Robert T. Craig is a communication theorist from the University of Colorado, Boulder who received his BA in Speech at the University of Wisconsin-Madison, and his MA and PhD in communication from Michigan State University. Craig was on the 1988 founding board of the journal "Research on Language and Social Interaction," a position he continues to hold. From 1991 to 1993 Craig was the founding editor of the International Communication Association journal "Communication Theory" which has been in continuous publication since 1991. He is currently the editor for the ICA Handbook series. In 2009 Craig was elected as a Lifetime Fellow for the International Communication Association, an organization he was president for in 2004–2005. Craig's work "Communication Theory as a Field" received the Best Article Award from the International Communication Association as well as the Golden Anniversary Monograph Award from the National Communication Association. That work has since been translated into French and Russian. The theory presented in "Communication Theory as a Field" has become the basis of the book "Theorizing Communication" which Craig co-edited with Heidi Muller, as well as being adopted by several other communication theory textbooks as a new framework for understanding the field of communication theory.
Grounded practical theory
In 1995 Robert T. Craig and Karen Tracy published "Grounded Practical Theory: The case of Intellectual Discussion"! This was an attempt by Craig and Tracy to create a methodological model using discourse analysis which will "guide the development and assessment of normative theories." Craig and Tracy argue that the communication discipline has been dominated by scientific theory which is concerned with what is, while normative theories are centrally concerned with what ought to be. This neglect of normative theories "limits the practical usefulness of communication studies." Grounded practical theory is a metatheoretical approach based on Craig's notion of communication as a practical, rather than scientific, discipline. The goal of communication as a practical discipline is to develop normative theories to guide practice. Based on this argument, GPT was developed as a methodologically grounded means of theorizing communication practices. GPT involves reconstructing communicative practices, redescribing those practices in less context-specific terms, and identifying implicit principles which guide the practice. Generally a GPT study begins by looking for troubles or dilemmas endemic to situated interaction and observable in discourse. This constitutes the “problem level” and the “grounded” component of the GPT approach. Then, problems are reconstructed concretely and abstractly and matched with the techniques which participants employ for dealing with those problems. This constitutes the “technical level” and is an important part of the theorizing process. Finally, the ideals and standards shaping the practice and how to manage its problems and techniques constitute the “philosophical level.” This situates the practice both locally and generally for the purpose of normative critique. A methodological approach which is explicitly guided by GPT is action implicative discourse analysis.
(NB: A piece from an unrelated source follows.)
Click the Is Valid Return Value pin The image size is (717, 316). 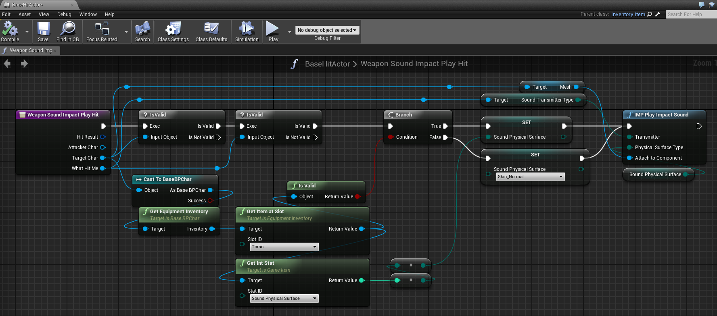click(358, 197)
''Communication Theory as a Field''
In 1999 Craig wrote a landmark article "Communication Theory as a Field" which expanded the conversation regarding disciplinary identity in the field of communication. At that time, communication theory textbooks had little to no agreement on how to present the field or what theories to include in their textbooks. This article has since become the foundational framework for four different textbooks to introduce the field of communication. In this article Craig "proposes a vision for communication theory that takes a huge step toward unifying this rather disparate field and addressing its complexities." To move toward this unifying vision Craig focused on communication theory as a practical discipline and shows how "various traditions of communication theory can be engaged in dialogue on the practice of communication." In this deliberative process theorists would engage in dialog about the "practical implications of communication theories." In the end Craig proposes seven different traditions of Communication Theory and outlines how each one of them would engage the others in dialogue. Craig proposes that these seven suggested traditions of communication theory have emerged through research into communication, and each one has their own way of understanding communication. These seven traditions are:
Rhetorical: views communication as the practical art of discourse.
Semiotic: views communication as the mediation by signs.
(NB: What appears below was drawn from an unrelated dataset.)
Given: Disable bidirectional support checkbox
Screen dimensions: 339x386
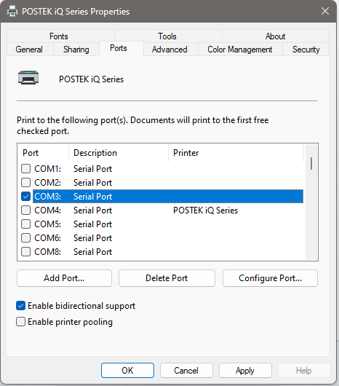Looking at the screenshot, I should 20,306.
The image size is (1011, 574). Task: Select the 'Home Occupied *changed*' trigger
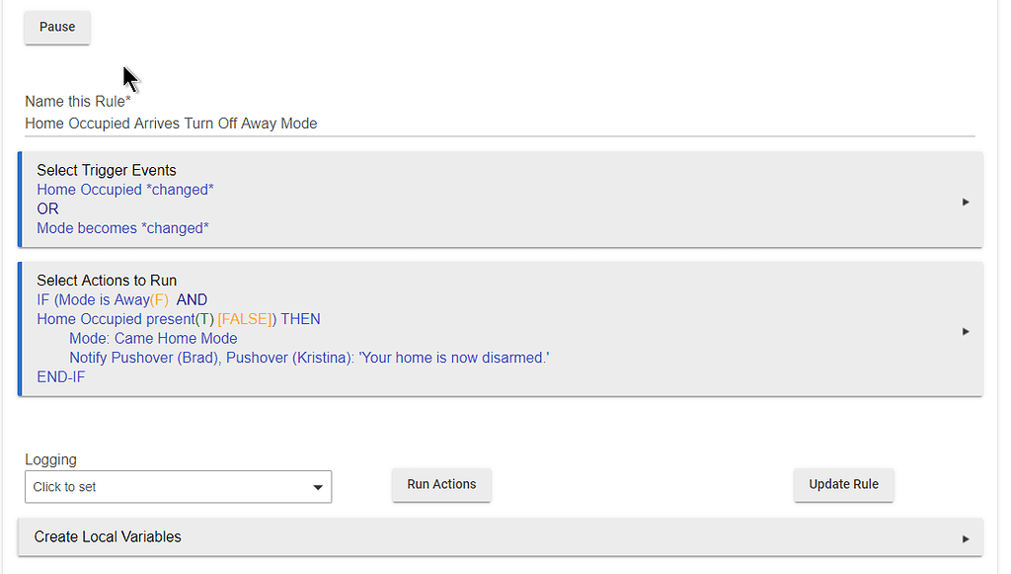pyautogui.click(x=125, y=190)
Phenomenological: communication is the experience of dialogue with others.
Cybernetic: communication is the flow of information.
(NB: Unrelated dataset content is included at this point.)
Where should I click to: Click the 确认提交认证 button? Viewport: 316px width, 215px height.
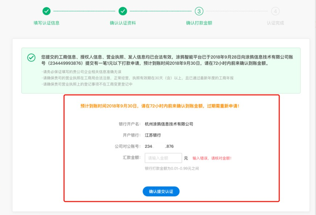(161, 192)
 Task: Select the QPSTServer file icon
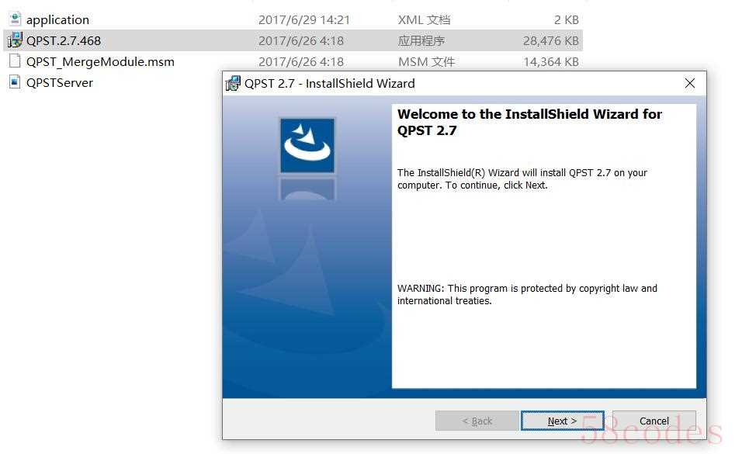[15, 82]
Socio-psychological: communication is the interaction of individuals.
Socio-cultural: communication is the production and reproduction of the social order.
Critical: communication is the process in which all assumptions can be challenged.
These proposed seven traditions of communication theory are then placed into conversation with each other on a first to show how each tradition's different interpretation of communication defines the tradition's vocabulary, communication problems, and commonplaces, and next to show what argumentation between the traditions would look like. Craig concluded this article with an open invitation to explore how the differences in these theories might shed light on key issues, show where new traditions could be created, and engaging communication theory with communication problems through metadiscourse. Craig further proposes several future traditions that could possibly be fit into the metamodel. A feminist tradition where communication is theorized as "connectedness to others", an aesthetic tradition theorizing communication as "embodied performance", an economic tradition theorizing communication as "exchange", and a spiritual tradition theorizing communication on a "nonmaterial or mystical plane of existence."